由表2可知，HPLC-HG-AFS測定新疆南疆（岳普湖）凍干驢乳粉中4種硒形態r2在0.9993～0.9998之間、檢出限為0.3μg/kg、定量限為1μg/kg之間、RSD在0.98%～1.03%之間，結果表明本研究方法檢出限、定量限低、精密度，結果穩定，完全滿足檢驗要求。

表2 4種硒形態測定的回歸方程、相關系數、檢出限、定量限、RSD

3.3.3 樣品加標測定結果

按酶解提取的前處理最佳酶解提取溫度為40℃、時間3 h、酶添加量STD3、pH為7作對處理加標實驗樣品。對3組樣品進行加標實驗，用時做空白加標實驗，加標實驗結果見表3。

由表3可以看出3種硒形態Se（Ⅳ）、SeMet、Se（Ⅵ）樣品加標回收率在88.1%～95.2%之間，而SeCys的樣品加標回收為30.5%～39.4%，不超過40%，但是空白加標四種硒形態回收率在99.5%～101.7%之間結果很好。這是由于該方法提取驢乳粉中SeCys的時候，由于（SeCys）2中的Se-Se化學鍵不穩定，容易斷開且易與乳粉中的蛋白質吸附沉淀。但是Se（Ⅳ）、SeMet、Se（Ⅵ）3種硒形態樣品加標回收率在88.1%～95.2%之間，表明這3種形態硒的分型檢測沒有問題，本實驗運用測定凍干驢乳粉中總硒含量，然后減去測定的Se（Ⅳ）、SeMet、Se（Ⅵ）3種硒形態含量得到SeCys的形態含量。

表3 樣品加標回收結果

3.3.4 硒形態含量測定結果

通過測定樣品中總硒、Se（Ⅳ）、SeMet、Se（Ⅵ）含量，用總硒含量減去Se（Ⅳ）、SeMet、Se（Ⅵ）3種硒形態含量計算出SeCys含量，有機硒含量，詳見表4。

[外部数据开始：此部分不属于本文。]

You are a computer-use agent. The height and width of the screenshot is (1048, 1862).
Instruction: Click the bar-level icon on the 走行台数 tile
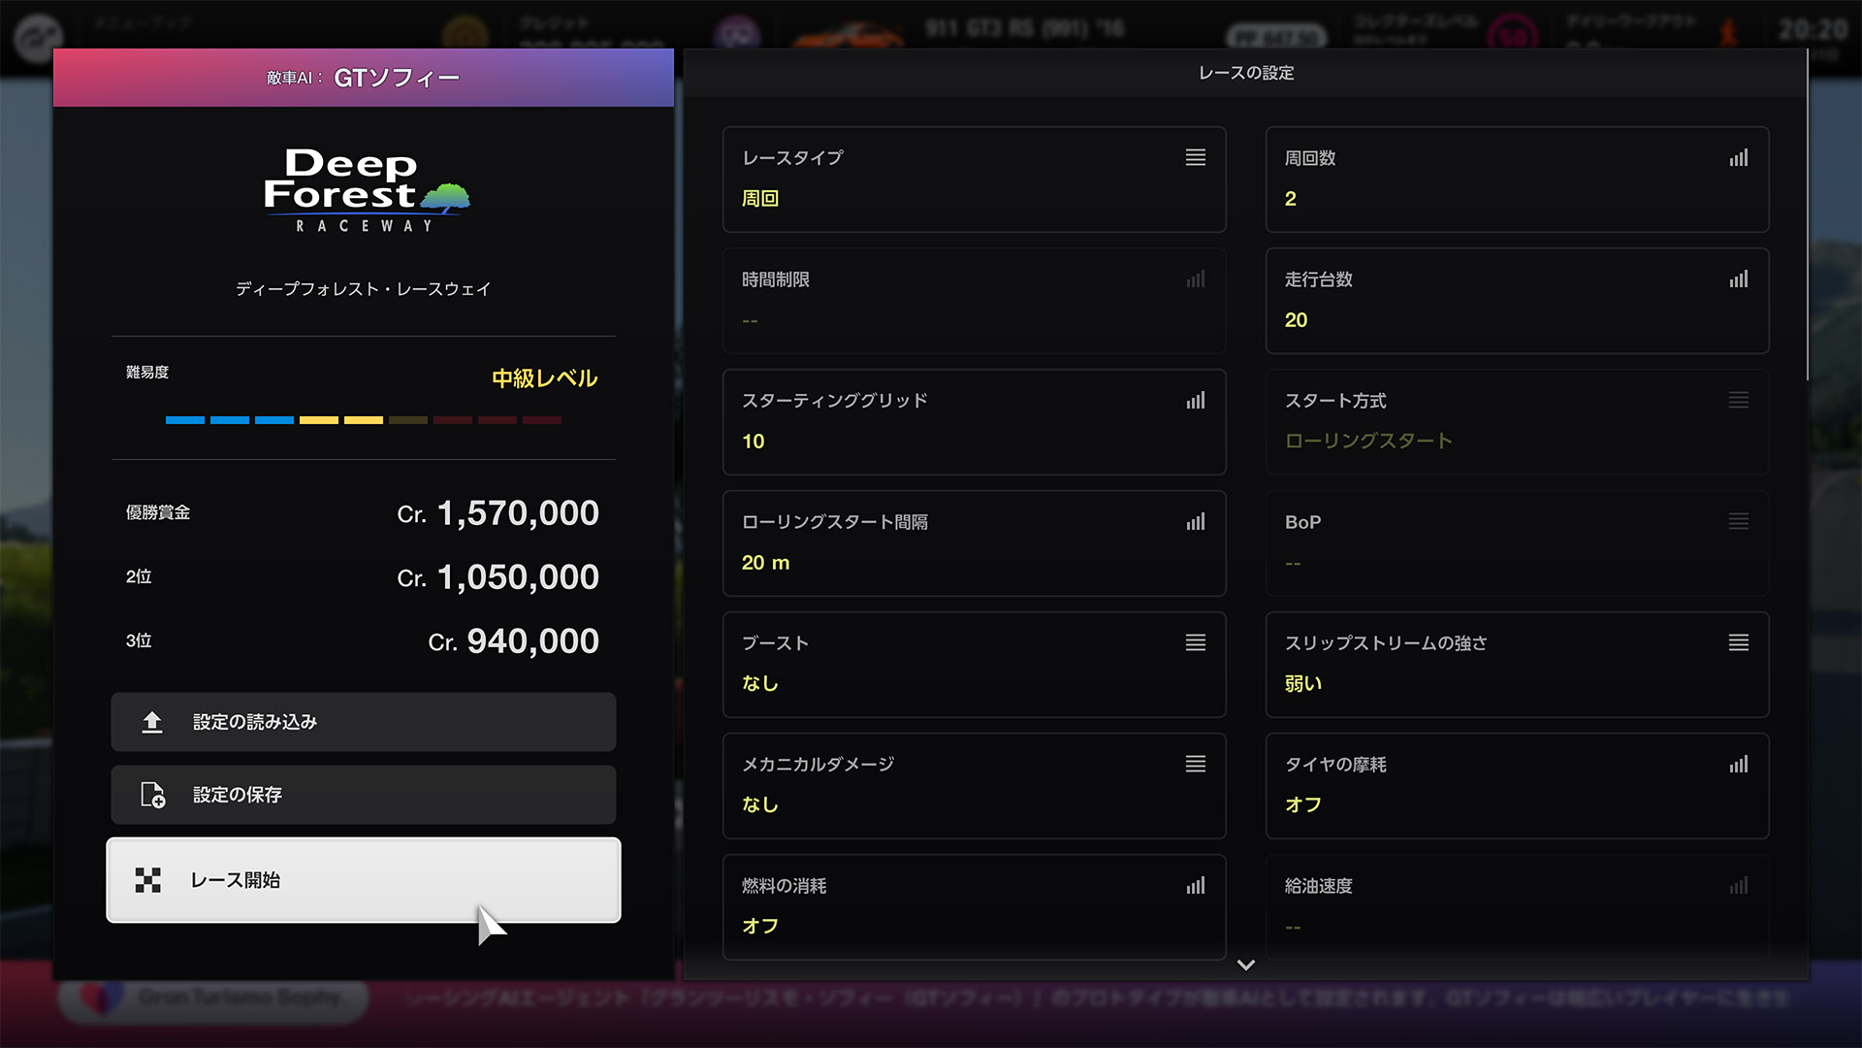(1739, 278)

由表4可以看出SeMet含量在10.43～12.79μg/kg之間，占總硒含量的55.1%～77.9%，SeCys含量4.06 μg/kg～7.76μg/kg，占總硒含量的22.1%～39.4%，有機硒（SeM et和SeCys總量）含量在16.68～18.60μg/kg，占總硒含量的94.4%～100.0%。除2#、6#、9#樣品分別含有1.08μg/kg、1.00μg/kg、1.03μg/kg的Se（Ⅵ），其它7個樣品均未檢出無機硒。結果顯示新疆南疆凍干驢乳粉中有機硒含量在16.68～18.60μg/kg之間占總硒在94.4%～100.0%，含有少量或不含有無機硒。

表4 樣品分析結果

4 結果與討論

本實驗通液相色譜-原子熒光光譜（HPLC-HGAFS）聯用儀檢測新疆南疆（岳普湖縣）凍干驢乳粉中硒形態含量，流動相對于分離硒形態有著很大的影響，通過前期實驗和查閱資料發現通過運用磷酸氫二銨溶液或者檸檬酸作為流動相時都不能對驢乳粉中硒的形態進行有效分離，磷酸氫二銨溶液作為流動相時不能實現Se（Ⅳ）和SeMet的基線分離，分離效果不好，而采用檸檬酸作為流動相時SeCys和SeMet檢測靈敏度會有所下降。本實驗采用檸檬酸作為流動相的同時添加一定量的四丁基溴化銨（TBAB），可以有效實現SeCys和SeMet的分離和提高檢測靈敏度。流動相為5 mmoL檸檬酸+0.5 mmoL TBAB+2%CH3OH溶液作為流動相（pH=4.5）。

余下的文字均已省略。